----- Text section -----

So it's a great adventure. Here's what we talked about last time, a divine appointment. God has brought this guy Cornelius and the Apostle Peter together supernaturally.
Right, God set it up. And so we left it as a cliffhanger last time. We left him where Peter had shown up at the house and hadn't even walked in the house yet. We left him standing on the doorstep for last week. I mean, a room full of people expecting him. And they're all waiting for him, right?
Bated breath. Have you ever had that experience of walking into a room full of people who are expecting you? We have, actually, when we were late to a place we were going to sing and we walked in and the whole place just erupted in applause.
And so it was really fun and it's a highlight in my memories of that response of the crowd who were just expecting us. So that's probably something of what Peter encountered here. That's where we are right here. He's here, he's here, he's here, get ready. So now Peter is here and the divine appointment is clearly something everyone knows God put together. So what's going to happen? So we're at chapter 10, verse 25.
I'll pick it up, what do you say? So everyone's with bated breath. They're waiting and here he is.
So when Peter entered, Cornelius met him and fell at his feet and worshiped him. Not a great response, but it's an interesting start. Well, he's been told this guy is... It's a big deal. Is from God.
It's a big deal. You need to listen to him. Right, right. So he worships, but he worships him. So verse 26, so Peter helped him up and saying, oh, stand up.
I too am just a man. And as he talked to them, he entered and found many people assembled just like you're saying. And he said to them, you yourselves know that it's forbidden for a Jewish man to associate with or visit a foreigner and yet, and yet God has shown me that I am not to call any person unholy or unclean. And that's why I came without even raising any objection when I was sent for. So I ask, for what reason did you send for me? Okay.
Stop back up the truck for a minute. Peter has made this gigantic leap. Now he has connected the dots from that vision with the unclean stuff.
A couple of days in the company of these guys, a couple of days traveling with him on the road and he's come to this conclusion. God has shown me that I'm not to call any person unholy or unclean. Because remember, the bottom line on that vision was, what God has cleansed, don't you regard as unholy.
Right. What God calls holy, don't reverse that. So, you know, we had no indication last week about whether or not Peter had made the connection between the crazy rooftop vision with the sheet and the animals, but he has here. And he explains that coming in and he's making it very clear to them. He says, you know, what I'm doing now is very unusual.

----- Supplied entries -----

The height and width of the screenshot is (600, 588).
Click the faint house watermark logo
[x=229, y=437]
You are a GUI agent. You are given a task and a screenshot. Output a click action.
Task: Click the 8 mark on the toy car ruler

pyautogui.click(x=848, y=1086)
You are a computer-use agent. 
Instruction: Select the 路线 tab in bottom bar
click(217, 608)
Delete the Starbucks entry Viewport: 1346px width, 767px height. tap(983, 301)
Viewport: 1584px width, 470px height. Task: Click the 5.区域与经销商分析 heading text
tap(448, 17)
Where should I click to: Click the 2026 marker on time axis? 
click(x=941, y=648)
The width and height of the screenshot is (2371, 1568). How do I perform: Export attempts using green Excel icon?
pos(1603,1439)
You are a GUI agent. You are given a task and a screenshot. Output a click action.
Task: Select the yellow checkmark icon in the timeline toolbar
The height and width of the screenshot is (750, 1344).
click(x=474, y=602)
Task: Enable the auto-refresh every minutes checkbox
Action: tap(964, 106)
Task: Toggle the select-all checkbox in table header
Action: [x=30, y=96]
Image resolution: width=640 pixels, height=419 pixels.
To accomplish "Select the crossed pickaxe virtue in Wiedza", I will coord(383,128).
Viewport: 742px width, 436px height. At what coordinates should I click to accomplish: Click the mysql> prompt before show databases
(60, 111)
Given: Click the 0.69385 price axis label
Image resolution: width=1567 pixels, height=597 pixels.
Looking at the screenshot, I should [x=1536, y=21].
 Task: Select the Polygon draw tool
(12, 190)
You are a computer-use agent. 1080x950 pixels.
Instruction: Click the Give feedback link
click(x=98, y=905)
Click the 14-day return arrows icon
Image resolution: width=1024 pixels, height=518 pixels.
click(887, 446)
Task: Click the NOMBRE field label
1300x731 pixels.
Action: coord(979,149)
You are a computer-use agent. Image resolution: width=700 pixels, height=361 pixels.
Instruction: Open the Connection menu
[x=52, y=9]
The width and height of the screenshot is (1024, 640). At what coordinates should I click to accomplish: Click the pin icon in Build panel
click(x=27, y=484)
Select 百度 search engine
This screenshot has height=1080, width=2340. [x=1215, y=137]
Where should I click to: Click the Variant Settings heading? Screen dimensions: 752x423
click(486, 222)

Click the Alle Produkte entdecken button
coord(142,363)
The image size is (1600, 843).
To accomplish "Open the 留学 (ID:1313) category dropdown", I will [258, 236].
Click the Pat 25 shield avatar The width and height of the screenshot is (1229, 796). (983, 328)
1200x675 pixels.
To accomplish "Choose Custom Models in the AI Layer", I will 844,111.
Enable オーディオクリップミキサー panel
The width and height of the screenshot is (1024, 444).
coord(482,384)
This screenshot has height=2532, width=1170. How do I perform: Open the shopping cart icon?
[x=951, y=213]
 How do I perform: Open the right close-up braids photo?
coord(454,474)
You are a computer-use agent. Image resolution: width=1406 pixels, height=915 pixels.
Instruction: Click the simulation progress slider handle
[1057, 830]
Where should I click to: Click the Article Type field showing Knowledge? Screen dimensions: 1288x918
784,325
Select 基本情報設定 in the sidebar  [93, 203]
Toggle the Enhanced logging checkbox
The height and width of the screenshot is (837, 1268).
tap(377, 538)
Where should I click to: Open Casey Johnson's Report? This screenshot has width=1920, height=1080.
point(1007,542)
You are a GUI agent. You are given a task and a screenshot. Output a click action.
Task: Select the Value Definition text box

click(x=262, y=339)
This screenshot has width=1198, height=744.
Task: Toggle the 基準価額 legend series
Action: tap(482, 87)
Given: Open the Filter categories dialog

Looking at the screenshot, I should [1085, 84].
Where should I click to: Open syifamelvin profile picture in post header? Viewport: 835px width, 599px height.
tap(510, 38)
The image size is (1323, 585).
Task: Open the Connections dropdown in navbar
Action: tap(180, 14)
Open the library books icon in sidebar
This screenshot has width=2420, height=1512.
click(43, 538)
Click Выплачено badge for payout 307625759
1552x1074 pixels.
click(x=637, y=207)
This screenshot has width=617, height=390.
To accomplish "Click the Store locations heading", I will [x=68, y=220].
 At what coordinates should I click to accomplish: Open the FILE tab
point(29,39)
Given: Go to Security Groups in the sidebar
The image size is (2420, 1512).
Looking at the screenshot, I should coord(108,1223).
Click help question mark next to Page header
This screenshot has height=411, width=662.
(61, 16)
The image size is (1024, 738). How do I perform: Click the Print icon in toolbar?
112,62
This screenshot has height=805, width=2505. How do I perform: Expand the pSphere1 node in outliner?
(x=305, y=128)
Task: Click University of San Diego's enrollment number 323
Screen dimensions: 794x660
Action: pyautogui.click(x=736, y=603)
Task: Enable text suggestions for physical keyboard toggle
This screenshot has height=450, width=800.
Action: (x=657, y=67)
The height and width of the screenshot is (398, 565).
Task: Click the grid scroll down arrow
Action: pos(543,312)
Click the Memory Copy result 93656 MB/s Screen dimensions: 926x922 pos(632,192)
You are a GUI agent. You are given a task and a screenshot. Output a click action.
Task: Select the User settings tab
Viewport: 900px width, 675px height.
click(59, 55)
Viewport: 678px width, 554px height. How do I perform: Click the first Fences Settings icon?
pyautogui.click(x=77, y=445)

-----

* _Problems_:
(a) Rewrite the stored data above, from the line containing "Click the Memory" through the end of the stored data, as a JSON list of strings, with one string per line and any blank lines omitted.
(b) Extend the conversation about Peter's visit to Cornelius, picking up from its final sentence.

* _Per-task answers_:
(a)
[
  "Click the Memory Copy result 93656 MB/s Screen dimensions: 926x922 pos(632,192)",
  "You are a GUI agent. You are given a task and a screenshot. Output a click action.",
  "Task: Select the User settings tab",
  "Viewport: 900px width, 675px height.",
  "click(59, 55)",
  "Viewport: 678px width, 554px height. How do I perform: Click the first Fences Settings icon?",
  "pyautogui.click(x=77, y=445)"
]

(b)
This is new territory. I should not be doing this, but because of this miraculous vision on the roof, something has clicked inside Peter and he realizes that coming into this Gentile house was something that God had arranged from the very beginning. And it was okay. It was okay. And the vision on the roof, interestingly enough, although it was about clean or unclean food, kosher food, you know, the kosher food rules, it really wasn't about that evidently. It was about the fact that it was about the Gentiles. It wasn't about the food. It was about God doing the cleansing. Yes.
Right. And again, I said this last week, but Peter had been with Jesus when he said, hey, it's not what goes into your mouth that makes you unclean, it's what comes out of your mouth. And so one of the gospel writers says, and thus he declared all foods clean.
Declared all foods clean. So, you know, Peter probably has connected all of those dots. He's remembered some things and suddenly he's like, well, okay, I've been staying in the house of a tanner.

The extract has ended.